— Aim of the task —
Exactly those lines running from the one containing "1228x662 pixels." to the end of the material are to be printed, and no others.
::: Task material
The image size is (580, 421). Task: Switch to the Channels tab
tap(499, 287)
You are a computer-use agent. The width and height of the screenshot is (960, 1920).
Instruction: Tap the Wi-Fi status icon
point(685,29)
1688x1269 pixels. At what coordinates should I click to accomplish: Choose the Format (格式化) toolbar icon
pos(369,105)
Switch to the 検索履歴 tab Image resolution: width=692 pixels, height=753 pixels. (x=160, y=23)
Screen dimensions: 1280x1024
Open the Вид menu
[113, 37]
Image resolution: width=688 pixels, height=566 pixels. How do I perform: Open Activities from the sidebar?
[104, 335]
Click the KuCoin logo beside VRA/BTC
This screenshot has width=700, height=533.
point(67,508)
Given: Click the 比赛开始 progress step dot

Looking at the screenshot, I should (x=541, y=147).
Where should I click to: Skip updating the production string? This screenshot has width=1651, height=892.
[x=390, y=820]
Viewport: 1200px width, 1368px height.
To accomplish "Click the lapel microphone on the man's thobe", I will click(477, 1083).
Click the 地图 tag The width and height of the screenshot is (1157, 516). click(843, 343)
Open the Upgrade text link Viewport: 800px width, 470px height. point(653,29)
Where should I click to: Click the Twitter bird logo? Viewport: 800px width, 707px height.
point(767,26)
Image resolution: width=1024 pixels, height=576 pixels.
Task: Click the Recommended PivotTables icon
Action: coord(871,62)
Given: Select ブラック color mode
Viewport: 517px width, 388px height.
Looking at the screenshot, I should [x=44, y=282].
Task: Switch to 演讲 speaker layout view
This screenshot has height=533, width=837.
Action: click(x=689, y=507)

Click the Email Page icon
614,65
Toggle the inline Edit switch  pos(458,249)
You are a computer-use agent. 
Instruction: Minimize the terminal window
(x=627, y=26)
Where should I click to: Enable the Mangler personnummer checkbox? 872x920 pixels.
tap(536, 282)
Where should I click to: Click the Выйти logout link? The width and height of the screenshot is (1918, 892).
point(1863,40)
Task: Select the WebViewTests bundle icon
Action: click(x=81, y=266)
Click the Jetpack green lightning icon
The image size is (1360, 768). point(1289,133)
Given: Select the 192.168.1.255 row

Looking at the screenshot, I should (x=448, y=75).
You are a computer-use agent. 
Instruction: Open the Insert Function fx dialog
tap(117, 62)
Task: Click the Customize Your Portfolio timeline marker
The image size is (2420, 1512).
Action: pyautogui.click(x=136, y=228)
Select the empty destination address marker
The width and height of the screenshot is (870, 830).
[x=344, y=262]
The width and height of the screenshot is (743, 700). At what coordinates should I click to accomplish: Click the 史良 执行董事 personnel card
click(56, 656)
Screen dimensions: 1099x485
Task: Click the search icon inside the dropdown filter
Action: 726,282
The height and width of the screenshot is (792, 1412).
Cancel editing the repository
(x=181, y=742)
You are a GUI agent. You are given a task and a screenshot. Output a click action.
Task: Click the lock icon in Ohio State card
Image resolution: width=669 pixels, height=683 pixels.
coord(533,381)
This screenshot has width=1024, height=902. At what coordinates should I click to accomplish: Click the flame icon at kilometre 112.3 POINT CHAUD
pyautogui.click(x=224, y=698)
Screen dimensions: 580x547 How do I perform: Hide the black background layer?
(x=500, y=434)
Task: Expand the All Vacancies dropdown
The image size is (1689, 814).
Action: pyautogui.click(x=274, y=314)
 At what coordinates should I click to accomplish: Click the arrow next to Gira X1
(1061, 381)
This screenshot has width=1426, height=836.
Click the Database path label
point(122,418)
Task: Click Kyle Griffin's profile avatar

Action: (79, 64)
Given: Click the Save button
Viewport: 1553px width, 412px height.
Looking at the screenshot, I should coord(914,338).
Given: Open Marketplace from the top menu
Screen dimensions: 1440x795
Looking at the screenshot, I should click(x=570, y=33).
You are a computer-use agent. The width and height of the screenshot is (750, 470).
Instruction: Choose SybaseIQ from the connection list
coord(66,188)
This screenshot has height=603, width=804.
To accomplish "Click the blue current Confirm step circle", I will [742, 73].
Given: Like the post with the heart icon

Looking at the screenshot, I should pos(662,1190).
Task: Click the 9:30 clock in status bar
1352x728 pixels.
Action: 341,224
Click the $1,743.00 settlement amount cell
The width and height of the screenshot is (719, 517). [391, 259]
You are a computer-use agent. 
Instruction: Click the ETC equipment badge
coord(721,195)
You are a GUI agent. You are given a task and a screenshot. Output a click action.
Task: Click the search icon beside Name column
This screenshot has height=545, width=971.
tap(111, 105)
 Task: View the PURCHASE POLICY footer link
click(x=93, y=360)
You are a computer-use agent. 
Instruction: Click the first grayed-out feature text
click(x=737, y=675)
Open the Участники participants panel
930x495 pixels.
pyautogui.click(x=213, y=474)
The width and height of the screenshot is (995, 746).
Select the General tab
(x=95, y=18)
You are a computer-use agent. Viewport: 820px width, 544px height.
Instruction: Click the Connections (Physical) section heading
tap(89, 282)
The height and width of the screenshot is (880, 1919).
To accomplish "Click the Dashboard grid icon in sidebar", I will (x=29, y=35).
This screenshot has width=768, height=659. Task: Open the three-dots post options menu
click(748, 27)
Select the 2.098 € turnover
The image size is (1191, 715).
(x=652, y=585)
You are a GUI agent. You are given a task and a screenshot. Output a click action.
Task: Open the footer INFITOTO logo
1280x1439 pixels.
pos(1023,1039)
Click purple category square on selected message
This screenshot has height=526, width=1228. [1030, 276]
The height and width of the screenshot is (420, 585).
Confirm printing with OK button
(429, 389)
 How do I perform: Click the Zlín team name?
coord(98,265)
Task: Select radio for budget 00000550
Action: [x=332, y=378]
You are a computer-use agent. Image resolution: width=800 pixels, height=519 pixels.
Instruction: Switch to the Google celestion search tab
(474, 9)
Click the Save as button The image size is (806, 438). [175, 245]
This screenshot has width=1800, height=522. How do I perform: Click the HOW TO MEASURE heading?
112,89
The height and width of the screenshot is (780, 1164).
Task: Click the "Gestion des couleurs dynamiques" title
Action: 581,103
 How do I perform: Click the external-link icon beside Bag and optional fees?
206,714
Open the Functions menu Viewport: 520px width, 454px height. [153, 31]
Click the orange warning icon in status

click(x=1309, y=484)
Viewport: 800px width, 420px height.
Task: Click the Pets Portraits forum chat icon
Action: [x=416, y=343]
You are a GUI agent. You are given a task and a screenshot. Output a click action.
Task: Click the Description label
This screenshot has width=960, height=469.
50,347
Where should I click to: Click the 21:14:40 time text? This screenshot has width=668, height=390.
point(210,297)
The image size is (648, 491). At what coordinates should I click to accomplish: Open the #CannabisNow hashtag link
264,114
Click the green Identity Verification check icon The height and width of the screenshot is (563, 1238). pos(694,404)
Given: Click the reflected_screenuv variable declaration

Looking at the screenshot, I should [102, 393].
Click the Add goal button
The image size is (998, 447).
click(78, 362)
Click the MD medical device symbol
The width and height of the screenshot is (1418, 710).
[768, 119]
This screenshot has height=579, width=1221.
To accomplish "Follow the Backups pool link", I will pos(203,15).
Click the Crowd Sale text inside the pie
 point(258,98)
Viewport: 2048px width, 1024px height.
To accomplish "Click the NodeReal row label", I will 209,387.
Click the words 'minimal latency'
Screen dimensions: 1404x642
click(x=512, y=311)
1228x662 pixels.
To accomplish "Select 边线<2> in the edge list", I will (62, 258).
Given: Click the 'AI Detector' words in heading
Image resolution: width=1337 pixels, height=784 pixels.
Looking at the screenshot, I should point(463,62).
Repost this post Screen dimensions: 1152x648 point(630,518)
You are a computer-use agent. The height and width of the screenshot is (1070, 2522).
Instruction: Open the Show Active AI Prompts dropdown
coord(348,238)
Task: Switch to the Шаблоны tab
::::::
— Answer to the exercise —
1228x662 pixels.
To accomplish "Select 边线<2> in the edge list", I will (62, 258).
Given: Click the 'AI Detector' words in heading
Image resolution: width=1337 pixels, height=784 pixels.
Looking at the screenshot, I should point(463,62).
Repost this post Screen dimensions: 1152x648 point(630,518)
You are a computer-use agent. The height and width of the screenshot is (1070, 2522).
Instruction: Open the Show Active AI Prompts dropdown
coord(348,238)
Task: Switch to the Шаблоны tab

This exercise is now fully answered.